Exercise goal ▸
Look for the string "checkbox" in the data below, and copy each line that holds it.

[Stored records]
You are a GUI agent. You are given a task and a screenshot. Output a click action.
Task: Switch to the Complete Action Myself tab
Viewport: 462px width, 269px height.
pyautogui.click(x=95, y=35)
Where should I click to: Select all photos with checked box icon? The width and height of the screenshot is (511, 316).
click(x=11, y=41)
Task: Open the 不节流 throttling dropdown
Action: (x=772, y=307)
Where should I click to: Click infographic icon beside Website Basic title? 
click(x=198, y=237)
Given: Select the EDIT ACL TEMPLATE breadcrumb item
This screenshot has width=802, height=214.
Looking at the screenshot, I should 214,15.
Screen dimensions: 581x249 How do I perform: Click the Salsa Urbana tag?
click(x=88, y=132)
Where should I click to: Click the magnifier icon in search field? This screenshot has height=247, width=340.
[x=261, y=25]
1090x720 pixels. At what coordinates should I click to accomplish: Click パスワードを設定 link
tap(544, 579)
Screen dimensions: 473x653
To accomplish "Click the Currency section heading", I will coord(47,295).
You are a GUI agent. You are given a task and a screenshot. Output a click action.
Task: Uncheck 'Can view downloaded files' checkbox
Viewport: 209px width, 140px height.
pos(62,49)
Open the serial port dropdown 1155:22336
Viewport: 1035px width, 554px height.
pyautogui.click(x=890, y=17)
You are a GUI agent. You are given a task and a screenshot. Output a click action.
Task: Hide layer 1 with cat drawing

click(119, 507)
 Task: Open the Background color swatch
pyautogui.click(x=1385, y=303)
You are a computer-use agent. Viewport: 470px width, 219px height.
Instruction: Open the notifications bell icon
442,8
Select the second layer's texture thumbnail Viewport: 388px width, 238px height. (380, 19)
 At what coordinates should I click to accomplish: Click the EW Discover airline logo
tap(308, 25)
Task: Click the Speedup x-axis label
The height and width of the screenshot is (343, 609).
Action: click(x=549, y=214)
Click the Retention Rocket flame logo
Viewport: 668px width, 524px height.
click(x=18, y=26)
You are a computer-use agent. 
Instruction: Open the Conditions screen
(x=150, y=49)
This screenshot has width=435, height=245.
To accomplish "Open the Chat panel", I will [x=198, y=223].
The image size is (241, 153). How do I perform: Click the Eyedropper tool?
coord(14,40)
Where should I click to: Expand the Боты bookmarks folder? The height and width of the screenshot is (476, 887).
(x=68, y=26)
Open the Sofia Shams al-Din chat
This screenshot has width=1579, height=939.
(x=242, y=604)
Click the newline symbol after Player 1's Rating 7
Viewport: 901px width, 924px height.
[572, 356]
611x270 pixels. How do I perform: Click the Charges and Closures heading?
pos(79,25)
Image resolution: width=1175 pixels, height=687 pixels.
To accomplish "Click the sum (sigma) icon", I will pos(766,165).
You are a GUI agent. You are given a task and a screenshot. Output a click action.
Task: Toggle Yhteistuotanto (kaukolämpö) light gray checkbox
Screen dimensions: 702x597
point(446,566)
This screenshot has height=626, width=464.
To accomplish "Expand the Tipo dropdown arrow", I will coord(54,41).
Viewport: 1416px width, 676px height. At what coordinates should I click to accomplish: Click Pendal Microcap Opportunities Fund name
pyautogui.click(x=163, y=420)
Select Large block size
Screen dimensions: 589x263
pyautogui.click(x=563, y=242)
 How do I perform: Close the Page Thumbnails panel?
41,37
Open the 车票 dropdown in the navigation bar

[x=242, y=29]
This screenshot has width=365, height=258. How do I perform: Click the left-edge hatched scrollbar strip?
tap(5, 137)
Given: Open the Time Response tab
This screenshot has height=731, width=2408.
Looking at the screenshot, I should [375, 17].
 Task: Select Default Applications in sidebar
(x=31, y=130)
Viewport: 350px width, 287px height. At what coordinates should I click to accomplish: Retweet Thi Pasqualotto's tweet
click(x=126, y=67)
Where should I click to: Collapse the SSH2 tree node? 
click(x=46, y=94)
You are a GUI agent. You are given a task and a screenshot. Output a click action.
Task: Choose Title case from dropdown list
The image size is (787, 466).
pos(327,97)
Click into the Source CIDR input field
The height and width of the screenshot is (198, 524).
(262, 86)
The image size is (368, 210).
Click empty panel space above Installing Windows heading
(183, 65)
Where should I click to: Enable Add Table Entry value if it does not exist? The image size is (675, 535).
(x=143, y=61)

Answer to this exercise ▸
Task: Uncheck 'Can view downloaded files' checkbox
Task: Toggle Yhteistuotanto (kaukolämpö) light gray checkbox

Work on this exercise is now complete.